RESEARCH

 
 

Incorporating connectivity and climate change into conservation planning

At The Nature Conservancy’s Washington Chapter, my main focus is on incorporating connectivity for animal movement and other ecological processes into conservation planning.  I am also involved in efforts to understand and address impacts of climate change in Washington.


Circuit theory in ecology, evolution, and conservation 

At the National Center for Ecological Analysis and Synthesis (NCEAS), I developed and tested models of landscape connectivity using algorithms borrowed from electronic circuit theory. The algorithms can be used to efficiently predict gene flow in heterogeneous landscapes, and also show promise in predicting animal movement and mortality patterns during dispersal. The models should help researchers and managers predict ecological and evolutionary consequences of landscape change, and identify important habitats for conservation.  Circuit theory software is available for download here. 

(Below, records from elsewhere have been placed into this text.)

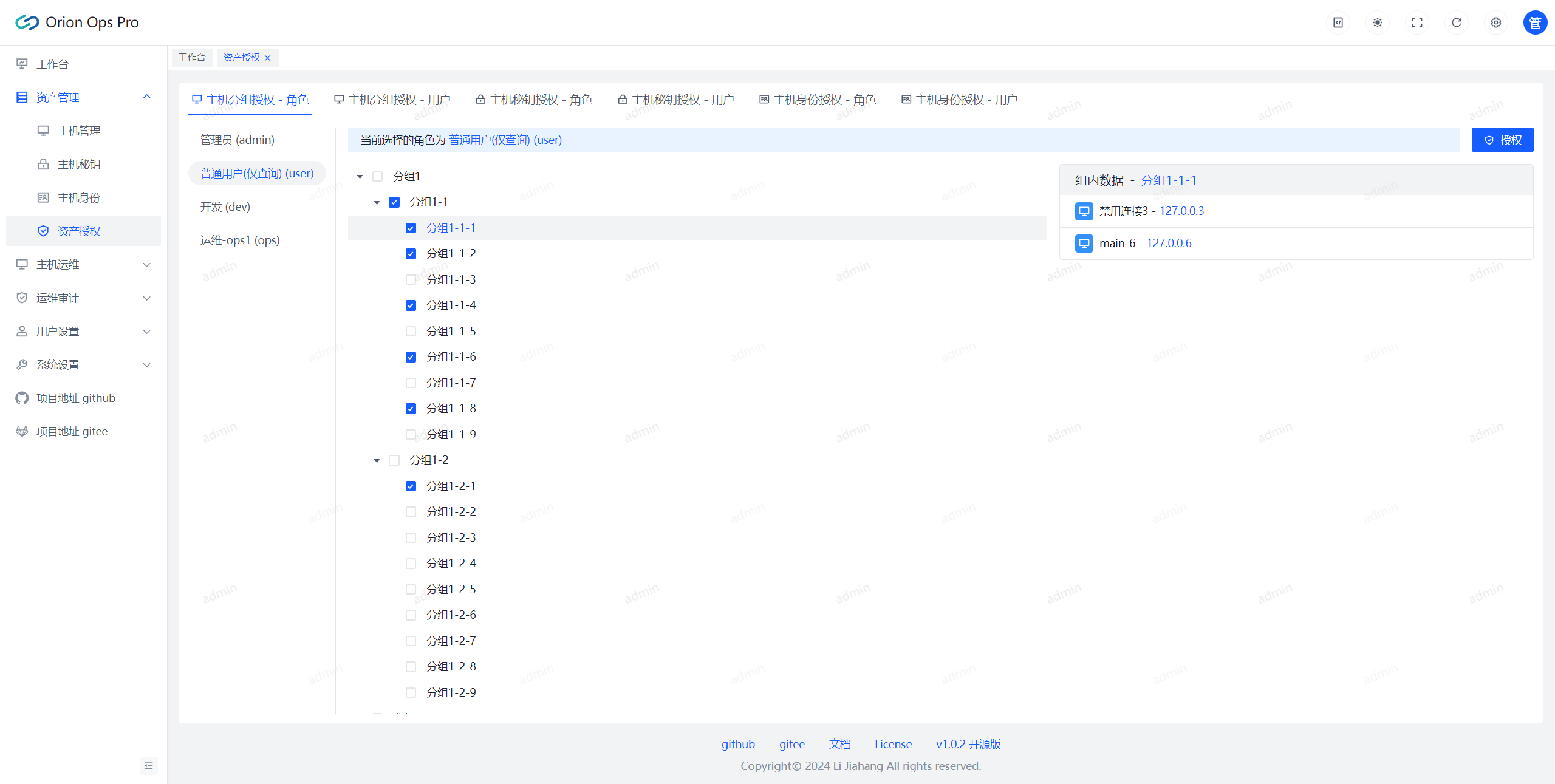The width and height of the screenshot is (1555, 784).
Task: Toggle checkbox for 分组1-2-1
Action: click(x=411, y=486)
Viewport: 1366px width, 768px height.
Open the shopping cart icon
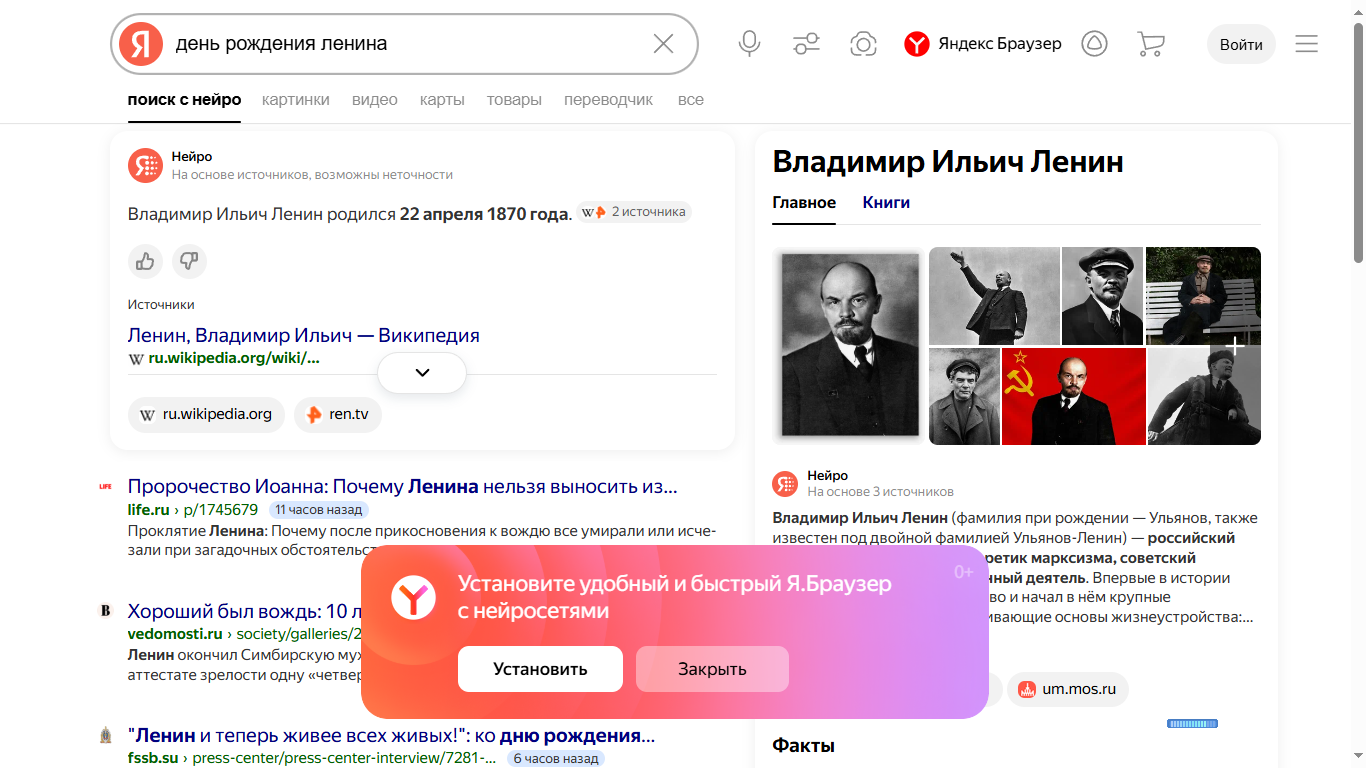coord(1151,44)
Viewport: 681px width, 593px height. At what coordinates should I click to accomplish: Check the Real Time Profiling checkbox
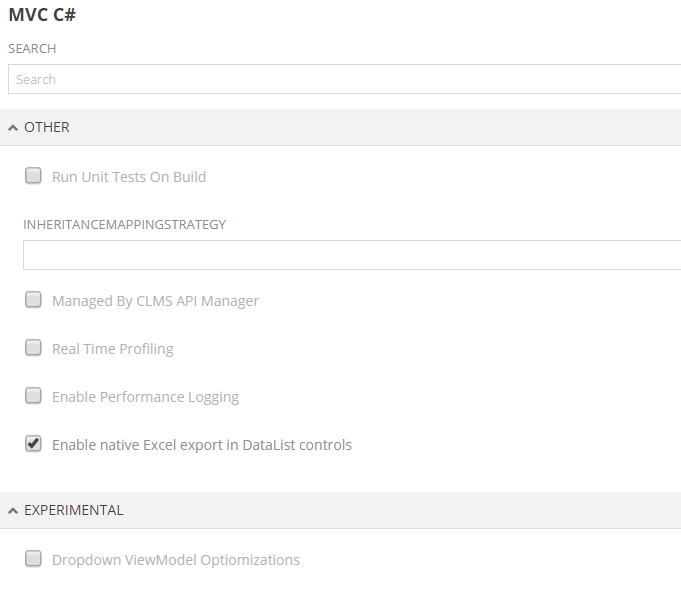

Modeling animal population responses to land use and climate change

At the EPA's Western Ecology Division, I used a dynamic population model to investigate animal responses to landscape and climate change.  I combined output from land use, climate change, and tree growth models with a spatially-explicit and individually-based animal population model to predict trajectories of songbird populations in the Oregon Cascades under alternative future scenarios.


Using DNA to map dispersal barriers and investigate population history

For my dissertation research at Northern Arizona University, I investigated effects of landscape composition and pattern on genetic connectivity between subpopulations of pumas (Puma concolor) in the southwestern USA.  Pumas in this region are patchily distributed, with a high degree of habitat heterogeneity providing for a wide range of connective habitat configurations between subpopulations.  This unique arrangement of habitats allowed for the development and testing of models of habitat quality, landscape connectivity, and gene flow using genetic data.